● **WORK INSTRUCTIONS**:
• 1. In the article on this year's early flu season, which age groups had the highest hospitalization rates?
• 2. Extend the article on this year's early flu season, picking up after its final paragraph.

● **PASSAGE FOR REVIEW**:
Flu-related hospitalizations for this time of the year are the highest they’ve been in a decade, according to new government figures, an ominous sign about the months to come.
So far this season, there have been at least 880,000 lab-confirmed influenza illnesses, 6,900 hospitalizations and 360 deaths from flu, according to the Centers for Disease Control and Prevention (CDC) estimates released Friday. The data is through the week ending Oct. 22.
Flu season is typically between October and May, and peaks in December and January. But this year it arrived at least six weeks early, with more severe illness. Hospitalizations are rising across all age groups, but the highest hospitalization rates were among adults age 65 and older, and children age 4 and younger.
There was one pediatric death in the past week, the CDC said.
The highest rates of flu activity are in the Southeast and South-Central states from Texas to Georgia, and are starting to move up the Atlantic coast.
More than 2,300 patients were admitted to hospitals during the week ending Oct. 22. According to the CDC’s influenza surveillance network across 13 states, the cumulative hospitalizations rate is higher than this time in any previous season going back to 2010-2011.
Influenza has not been a serious problem the last two years because of the precautions people took against COVID-19, like masking and physical distancing. But a large majority of the country has moved on from those protections, and as more people head inside in the colder months, the virus is taking its toll.

[Stored dataset items]
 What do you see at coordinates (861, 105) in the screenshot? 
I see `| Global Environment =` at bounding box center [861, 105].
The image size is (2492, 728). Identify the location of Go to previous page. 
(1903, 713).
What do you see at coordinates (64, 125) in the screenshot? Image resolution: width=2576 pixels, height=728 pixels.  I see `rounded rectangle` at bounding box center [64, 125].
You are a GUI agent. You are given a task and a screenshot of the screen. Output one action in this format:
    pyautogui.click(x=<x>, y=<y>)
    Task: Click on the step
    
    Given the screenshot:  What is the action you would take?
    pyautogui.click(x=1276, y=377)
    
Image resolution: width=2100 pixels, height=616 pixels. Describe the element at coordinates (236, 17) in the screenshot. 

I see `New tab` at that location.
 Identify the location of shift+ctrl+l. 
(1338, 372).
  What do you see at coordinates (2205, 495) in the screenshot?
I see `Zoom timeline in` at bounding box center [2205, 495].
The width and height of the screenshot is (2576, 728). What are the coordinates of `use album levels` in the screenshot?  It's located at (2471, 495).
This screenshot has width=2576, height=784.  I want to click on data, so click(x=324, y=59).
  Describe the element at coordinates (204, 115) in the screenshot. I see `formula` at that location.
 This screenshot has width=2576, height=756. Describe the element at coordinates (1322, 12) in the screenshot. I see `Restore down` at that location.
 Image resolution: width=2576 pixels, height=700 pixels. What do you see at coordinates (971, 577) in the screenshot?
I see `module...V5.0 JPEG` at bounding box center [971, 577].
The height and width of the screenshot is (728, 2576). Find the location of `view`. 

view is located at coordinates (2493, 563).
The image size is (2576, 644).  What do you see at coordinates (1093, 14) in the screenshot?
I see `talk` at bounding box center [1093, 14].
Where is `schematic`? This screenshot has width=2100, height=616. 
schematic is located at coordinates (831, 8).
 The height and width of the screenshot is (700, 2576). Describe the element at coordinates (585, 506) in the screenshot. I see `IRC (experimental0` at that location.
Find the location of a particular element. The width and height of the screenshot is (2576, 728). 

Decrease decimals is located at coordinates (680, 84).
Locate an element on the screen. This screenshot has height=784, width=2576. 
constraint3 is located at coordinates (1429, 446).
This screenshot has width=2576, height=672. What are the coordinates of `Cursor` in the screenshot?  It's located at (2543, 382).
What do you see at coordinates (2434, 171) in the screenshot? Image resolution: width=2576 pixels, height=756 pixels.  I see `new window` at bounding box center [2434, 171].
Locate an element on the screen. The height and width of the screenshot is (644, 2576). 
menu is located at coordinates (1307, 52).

● **PER-TASK ANSWERS**:
• 1. Adults age 65 and older and children age 4 and younger.

• 2.
“The flu is here. It has started very vigorously. It is early. It’s about a month to six weeks early. There’s no doubt,” said William Schaffner, medical director of the National Foundation for Infectious Diseases and a professor at Vanderbilt University Medical Center.
“And I think the implications for the average person are, if you haven’t gotten your flu vaccine, do it this afternoon. Do not linger.”
The CDC recommends that everyone ages 6 months and older get a flu vaccine annually. There is no dominant strain yet, but the influenza strain that is being most often reported matches well with the formation of this year’s shot, Schaffner said.
About 21 percent of adults have already received a vaccine this year, according to the CDC, basing its estimates off an Ipsos survey conducted in early October. The percentage is similar to the estimate from a comparable survey conducted this same time last year, the agency said.
About 22 percent of children have received a shot, which is also similar to estimates at this time in 2021, the CDC said.
The new data comes as the nation’s health system deals with children’s hospitals being overcrowded with RSV patients, and as coronavirus cases are expected to rise sharply this winter.